Une pièce hautement réjouissante !
La mise en scène, très rythmée, moderne et ingénieuse, contribue à donner à l’ensemble un côté effervescent et galvanisant, et parvient à traduire habilement la dimension surréaliste du roman de Boris Vian. Les moments de jeu et de chant – accompagnés par Loue Echalier au fameux pianocktail – s’articulent parfaitement, de même que s’entremêlent habilement les chansons de Boris Vian et les airs de Duke Ellington.
Ainsi, les musiques, le décor, les costumes et les lumières nous embarquent dans cet univers où chaque scène semble posée dans son écrin. On adore les instants où le jeu se fige tandis que l’écrivain intervient pour commenter ou réfléchir à la suite de son histoire. Et quelques tableaux sont de toute beauté. On pense notamment à la scène dans laquelle Colin multiplie les allers-retours chez le fleuriste pour couvrir – recouvrir même, littéralement – Chloé de fleurs, dans l’espoir de la sauver du nénuphar qui pousse dans son poumon…
Cette pièce est pleine de de vie, de fraîcheur, de poésie et d’élégance. Ça swing, ça pétille, ça tourbillonne. Et, de la même manière que l’excellente adaptation de l’œuvre de Maupassant, Une vie, avec Véronique Boutonnet & Victor Duez, découverte il y a quelques jours, cette adaptation de L’écume des jours nous a donné envie de nous replonger dans la lecture du livre !

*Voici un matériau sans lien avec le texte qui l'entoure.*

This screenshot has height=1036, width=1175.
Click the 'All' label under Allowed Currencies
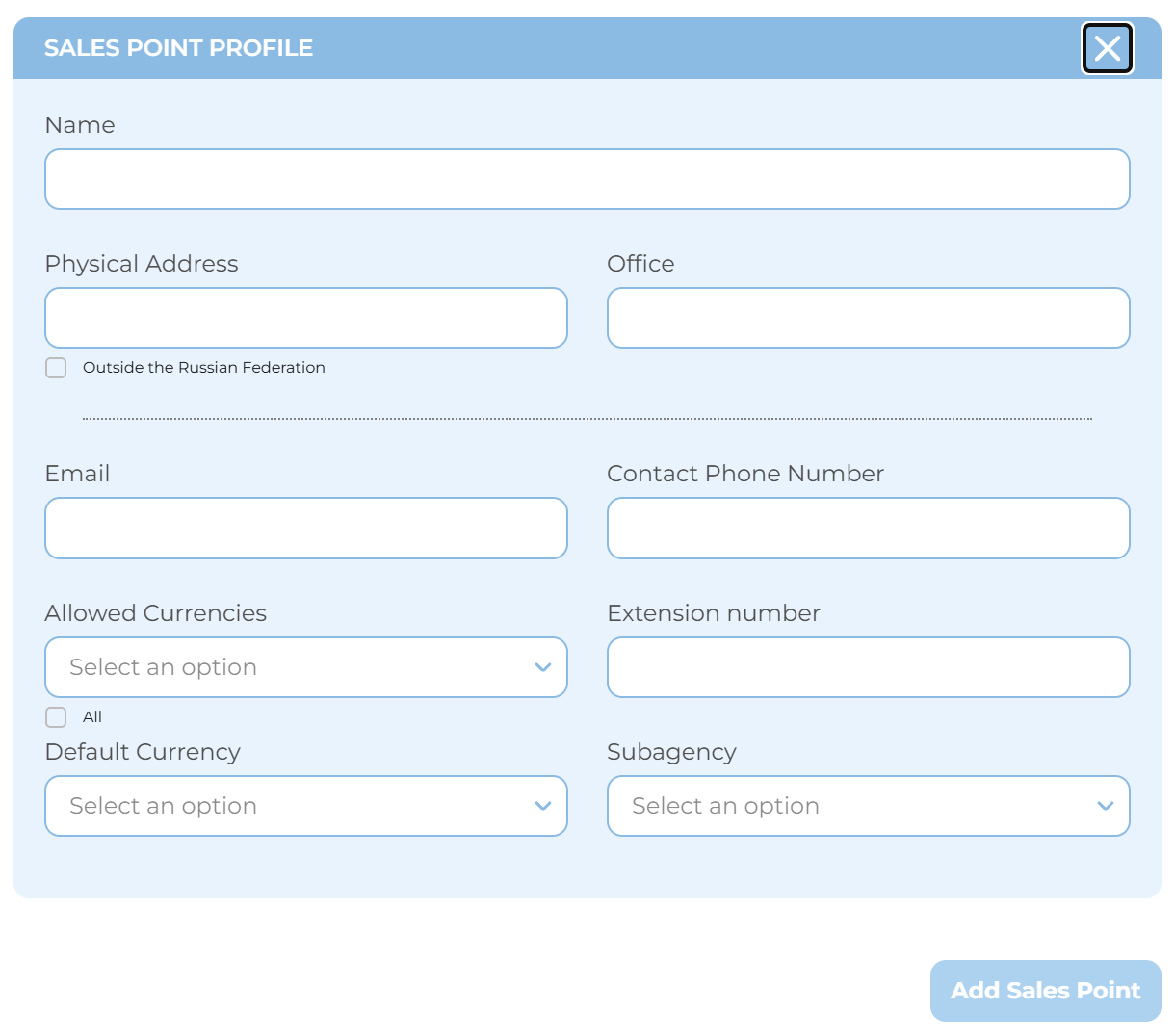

Et elle nous a aussi donné envie de découvrir l’autre distribution de ce spectacle, que l’on ne peut que suspecter d’être aussi talentueuse !
L’écume des jours, de Boris Vian & Claudie Russo-Pelosi , mis en scène Claudie Russo-Pelosi, avec Aurélien Raynal ou Quentin Bossis, Loue Echalier ou Marie Jouhaud, Ethan Oliel ou Baptiste Hérout, Lou Tilly ou Léa Philippe, Charles Garcia ou Basile Sommermeyer, Claudie Russo-Pelosi ou Sara Belviso , Stéphane Piller ou Adelin Tirado, Émilie Le Néouanic ou Aurore Streich, Adrien Grassard ou Aymeric Haumont, se joue jusqu’au 16 octobre 2022, du mercredi au samedi à 19h et le dimanche à 16h, au Théâtre du Lucernaire.
[UPDATE 2023] Se joue du 14 juin au 27 août au Théâtre du Lucernaire.
Avis
C'est un réel plaisir de redécouvrir le roman mais aussi les chansons de Boris Vian à travers une pièce si audacieuse et surprenante. Tout y est bien pensé, bien dosé, et rempli de sincérité. Et l'on ne peut que passer un très bon moment, que l'on connaisse le roman ou non.